## Extract provided:
§ §

4. Following the Cancellation
Whilst the Board believes that the Cancellation is in the Shareholders'
interests, it recognises that the Cancellation will make it more difficult for
the Shareholders to buy and sell Ordinary Shares should they so wish.
Subject to approval of the Cancellation, the Board intends to set up a matched
bargain facility to enable Shareholders to trade Ordinary Shares. Under this
facility, it is intended that Shareholders or persons wishing to acquire shares
will be able to leave an indication with a matched bargain facility provider
that they are prepared to buy or sell at an agreed price. In the event that the
matched bargain facility provider is able to match that order with an opposite
sell or buy instruction, the matched bargain facility provider will contact both
parties and effect the bargain. Shareholders who do not have their own broker
may need to register with the matched bargain facility provider as a new client.
Once the facility has been arranged details will be made available to
Shareholders on the Company's website at www.millbrook-instruments.com (or if
the name change is approved www.micromaterialsholdings.co.uk).

§ §

## Provided material:
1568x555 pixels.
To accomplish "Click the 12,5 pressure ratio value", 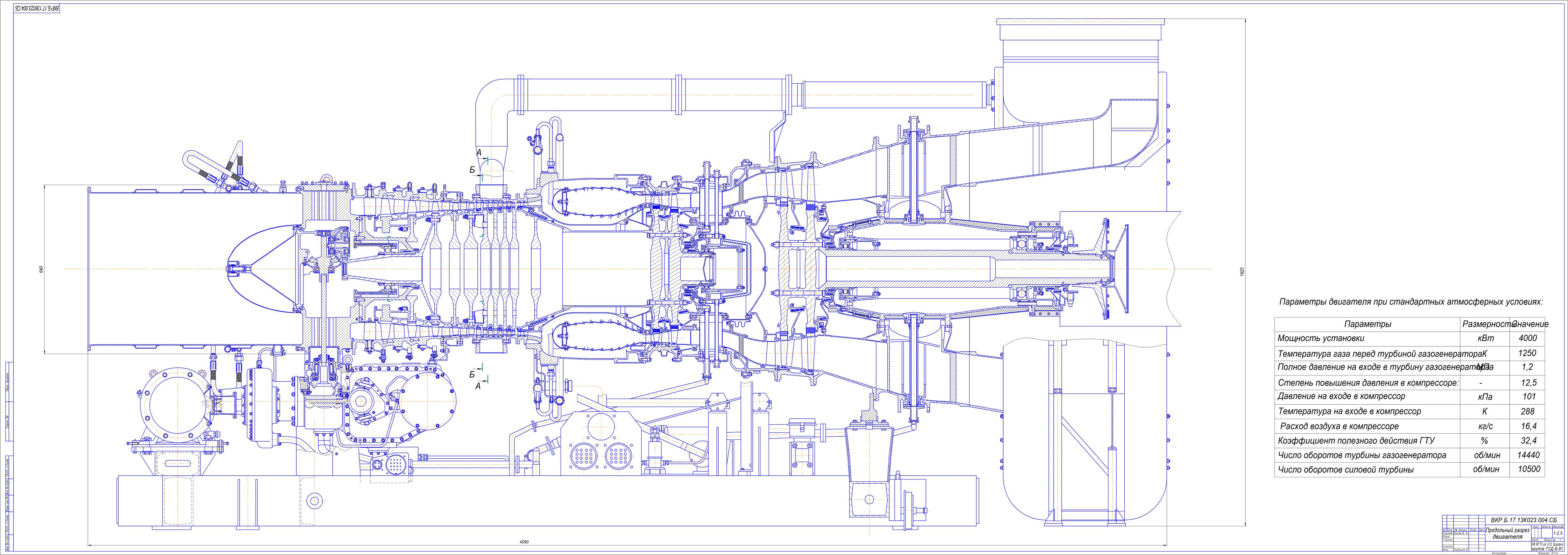I will [1528, 382].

§ §

## Problem to solve:
Reproduce the section of the text on trading shares after the Cancellation, starting with "4. Following the" and going on through "they so wish.".

## Solution to this problem:
4. Following the Cancellation
Whilst the Board believes that the Cancellation is in the Shareholders'
interests, it recognises that the Cancellation will make it more difficult for
the Shareholders to buy and sell Ordinary Shares should they so wish.